We are doing our best to raise our families and trying to manage in a sustainable way energy costs, recycling waste, supporting our kids’ schools, those affected by natural disasters and undertaking voluntary work in a variety of community organisations.
Ordinary people are doing ordinary things despite the fact that there are no wage increases, a range of workers are taking wage cuts or redundancy and penalty rates are under attack.
Add to that the real threat to ordinary people from the casualisation of work that is leading to a lack of job security.
Meanwhile we have a conservative government led by a weak and spineless individual that hasn't got the guts to take on the fundamentalists in his government.
This is a government that gives tax benefits to big business at the same time attacking those on welfare and the take home pay of workers affected by the removal of penalty rates.
On the other side we have Labor that through its leader projects little confidence things are going to change for the better.
Remember it wasn't only the conservatives that privatised government trading businesses with the resultant loss of ongoing revenue - that will need to be made up by ordinary working people once the profits have been spent.
Then we come to the Greens.

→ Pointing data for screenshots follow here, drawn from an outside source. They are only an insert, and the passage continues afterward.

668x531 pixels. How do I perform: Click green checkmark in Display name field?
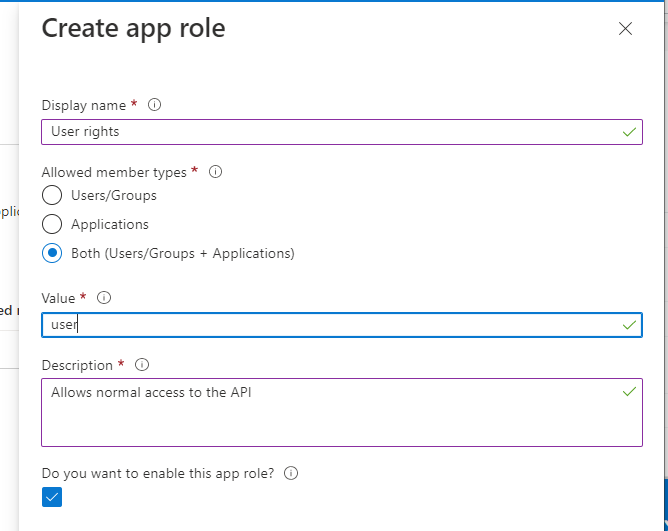(629, 131)
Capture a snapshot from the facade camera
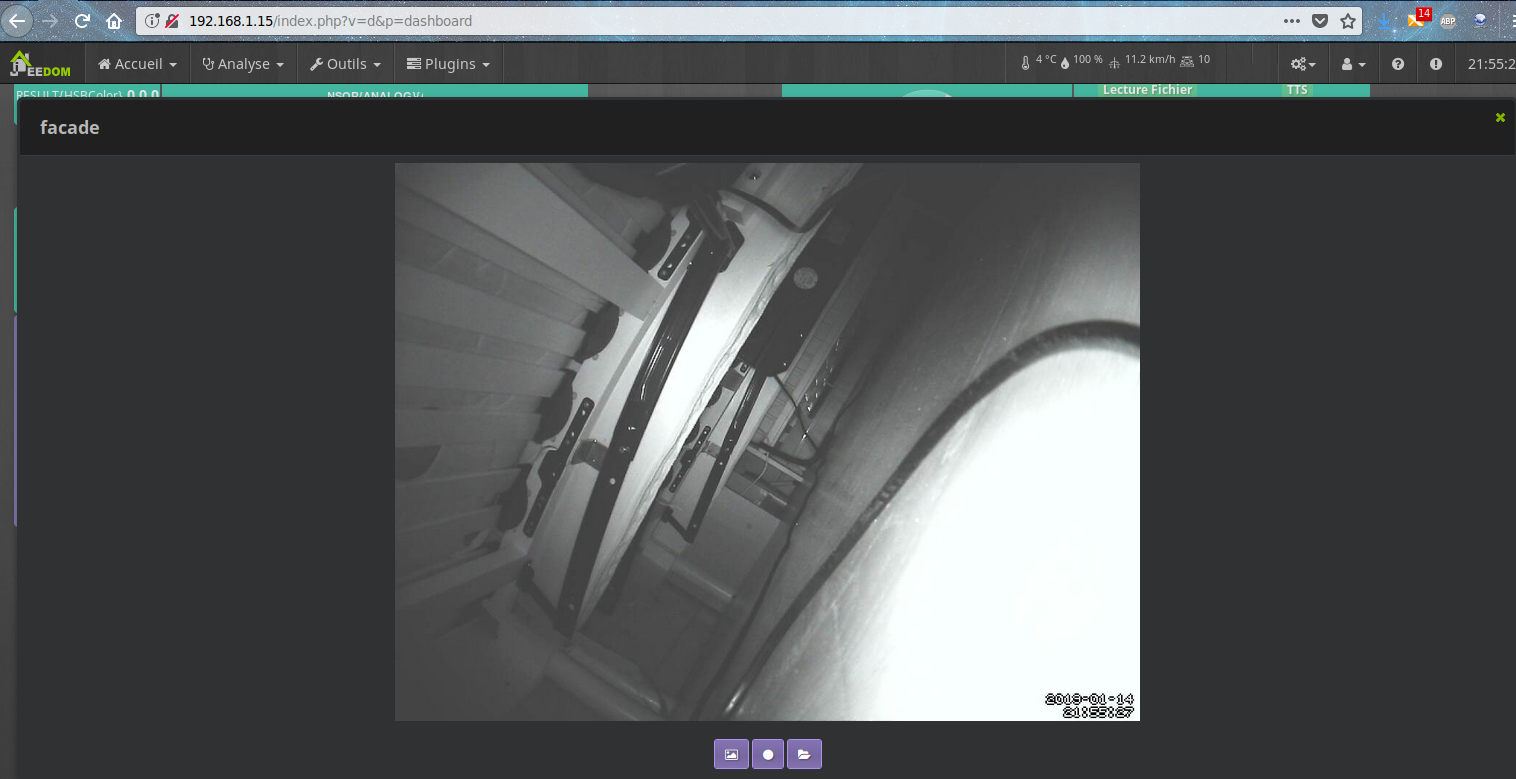This screenshot has width=1516, height=779. point(731,754)
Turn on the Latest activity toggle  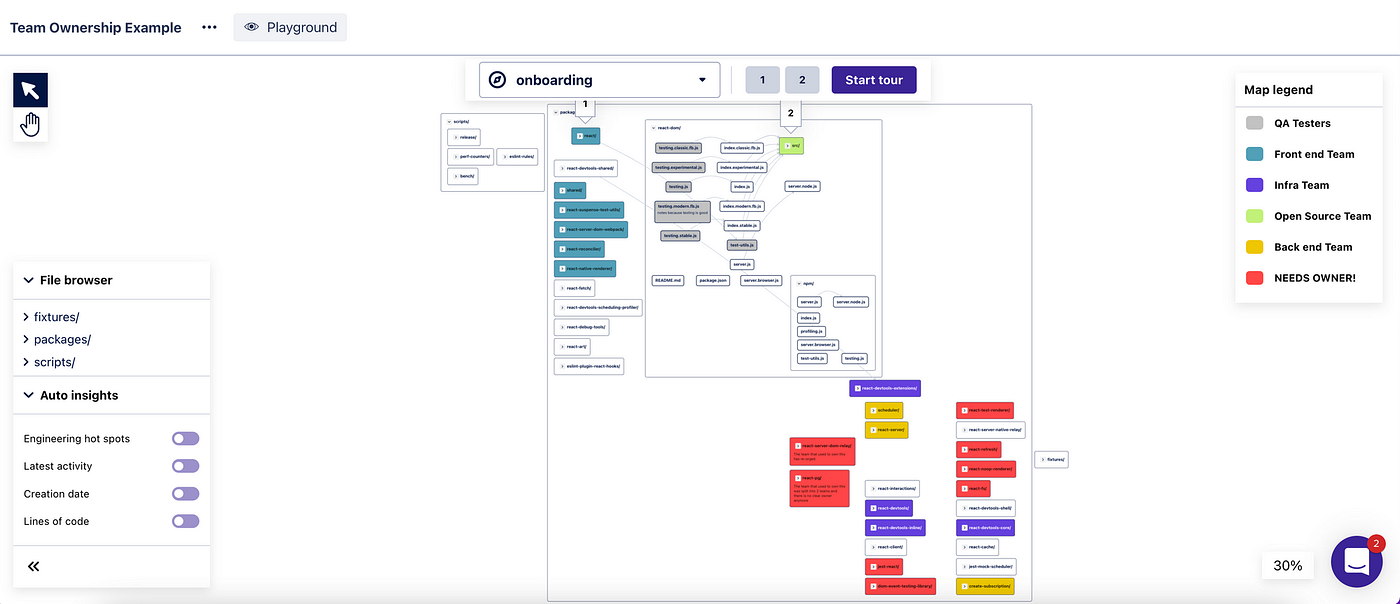coord(185,465)

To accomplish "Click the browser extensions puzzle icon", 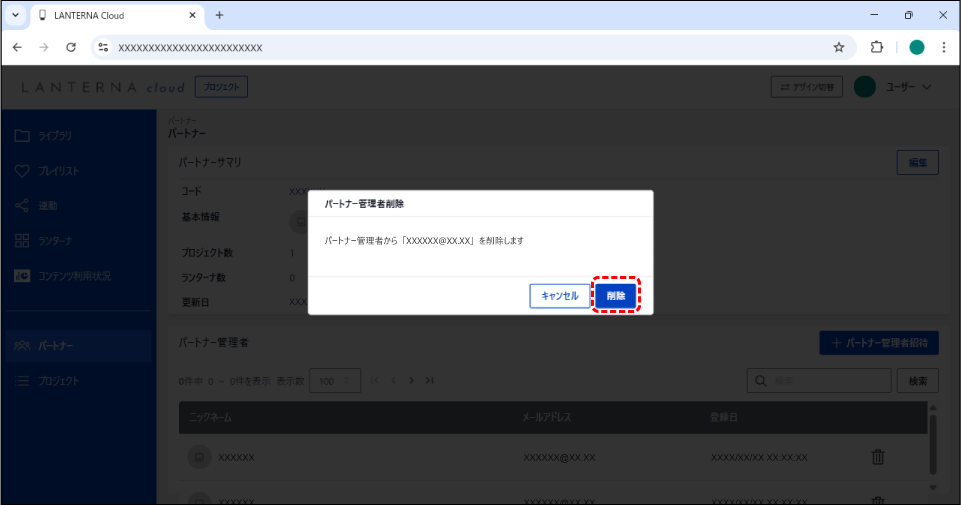I will pyautogui.click(x=877, y=47).
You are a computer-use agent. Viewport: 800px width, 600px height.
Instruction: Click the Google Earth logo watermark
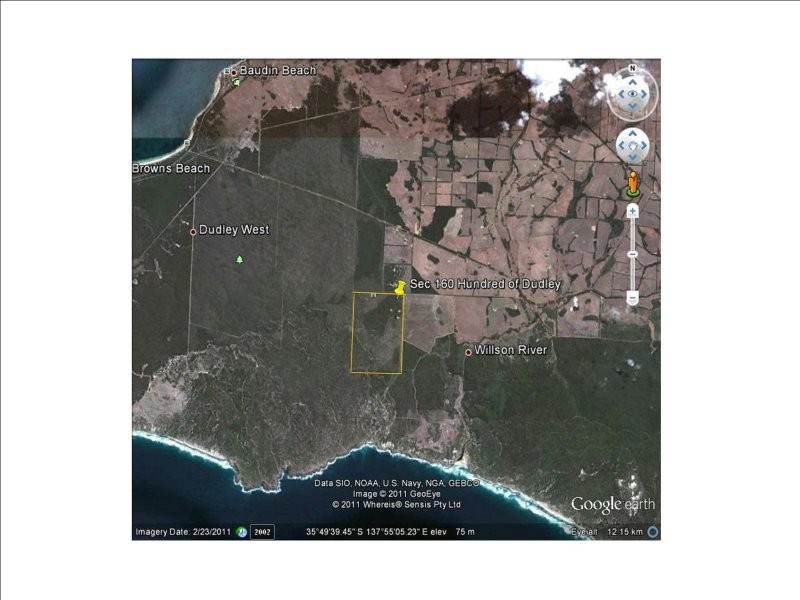[612, 505]
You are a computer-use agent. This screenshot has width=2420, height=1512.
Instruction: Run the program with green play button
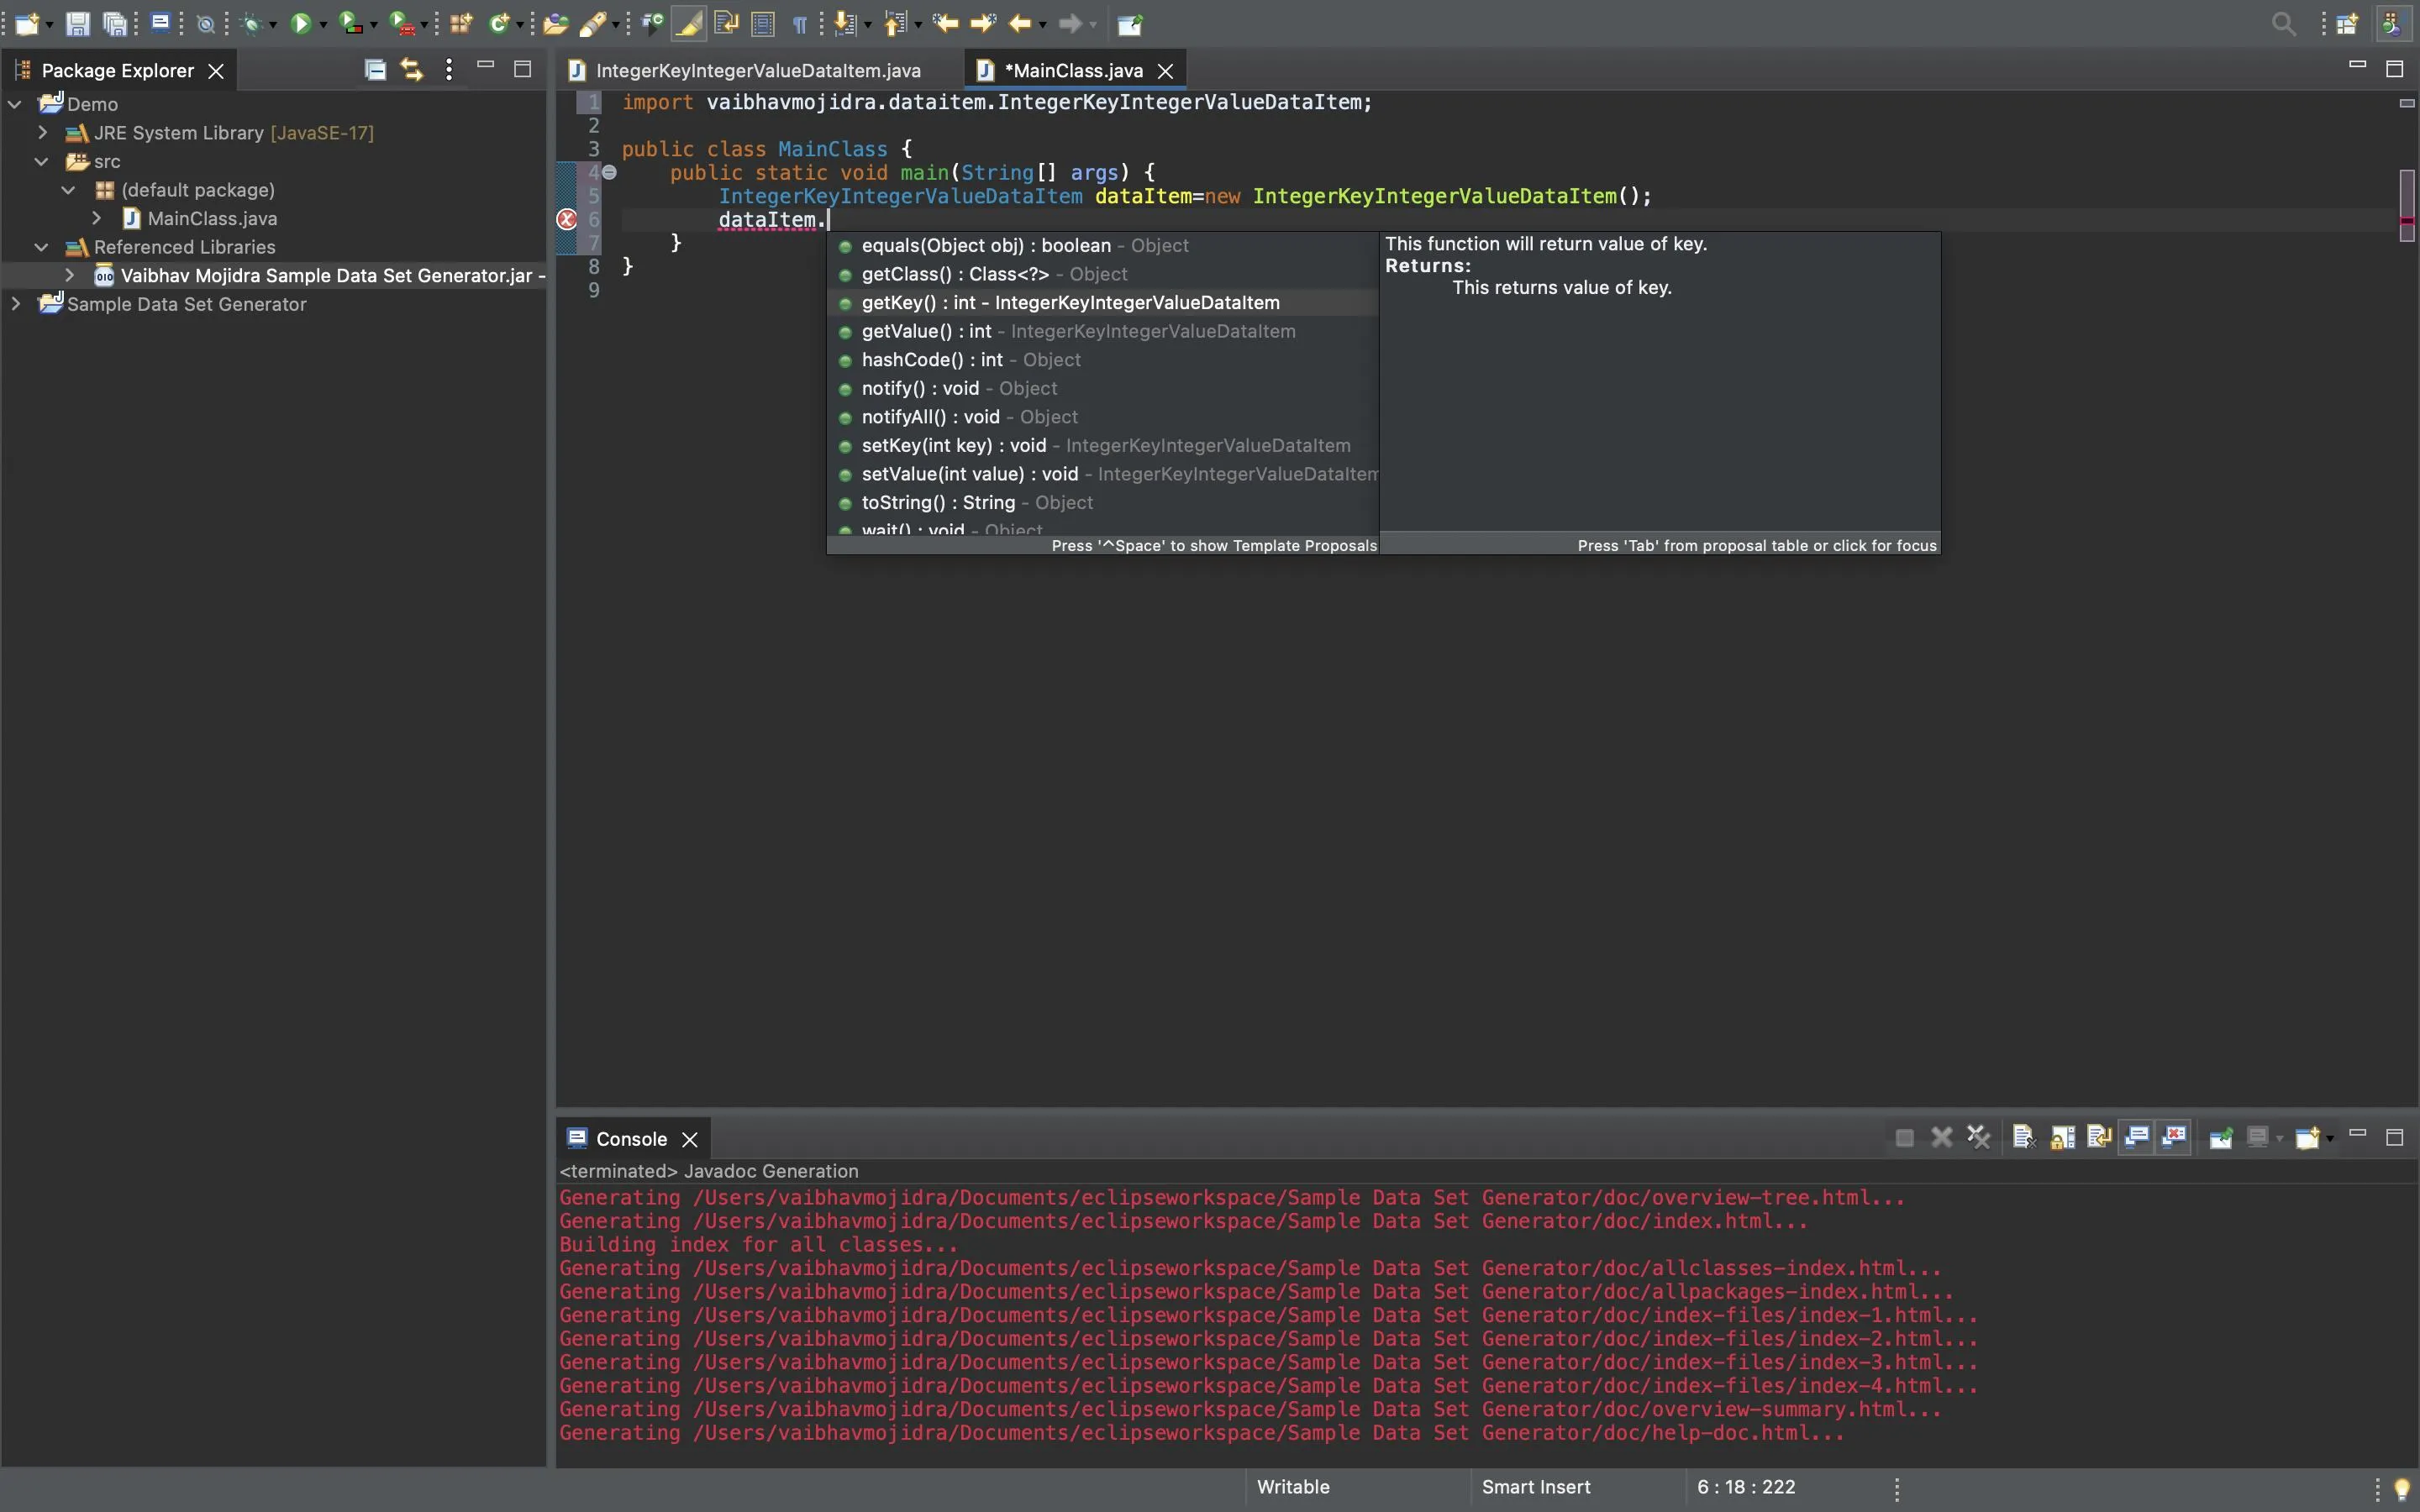(300, 24)
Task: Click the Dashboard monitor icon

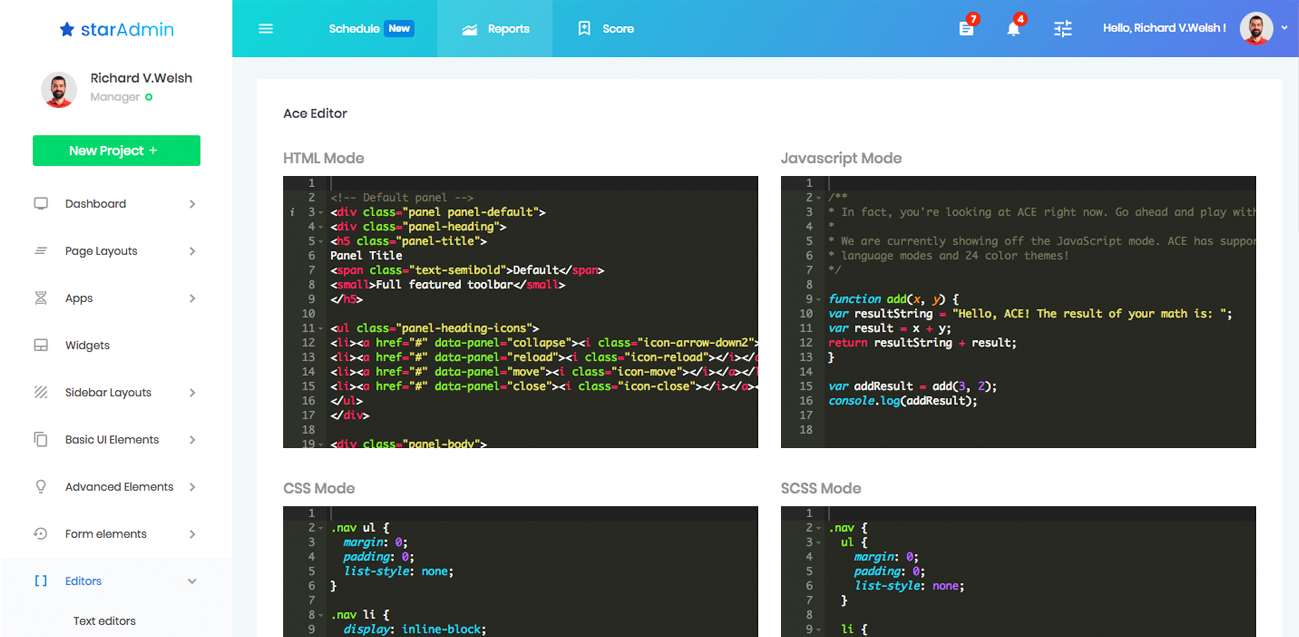Action: 41,204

Slowly they have become a "political party" with factions and personalities ready to interpret policy and procedures that best reflect their own ambition.
The last time the Greens did a deal with the conservatives we ended up with four members of One Nation.
What the Australian Greens have forgotten is to maximise the environmental benefits there needs to be a social justice element that ensures all share in the benefits of a clean green environment.
Let’s face it, there is no stronger advocate for justice in the workplace and in society generally than Lee Rhiannon.
K. Bone, Conjola Park
Need to slow down
Australia’s emergency workers know the horrifying realities of the road toll all too well, as they respond to serious accidents on a daily basis.
All are committed to bringing down the road toll and any rules, and measures, which increase safety for drivers.
In NSW, I believe more needs to be done to protect emergency workers on the road – specifically - a new law that requires drivers to slow to 40km/h when passing a stationary, or slow moving, emergency vehicle with flashing lights or sirens.
Drivers should only increase their speed again, when reaching a safe distance from the scene.
This would be consistent with steps Victoria and South Australia have taken to protect emergency service workers.
It is the same law we use in other areas of the community where vulnerable road users are present, like school zones, school buses and roadwork sites.
As the representative association of the 74,000 members of the NSW Rural Fire Service, I believe this measure is vital in protecting NSW RFS members, and all emergency services workers.
In fact, given the frequency of interstate firefighting arrangements during major emergencies, consistent road rules nationally would be logical in minimising accidents and protecting the safety of emergency service workers, protecting the community, right across the nation. It would also assist drivers when travelling interstate.
The safety of our members is paramount, and the association will continue to lobby and work with government in advocating the adoption of a 40km/h speed limit as a means to safeguard the safety of the people whose job is to protect and safeguard the community.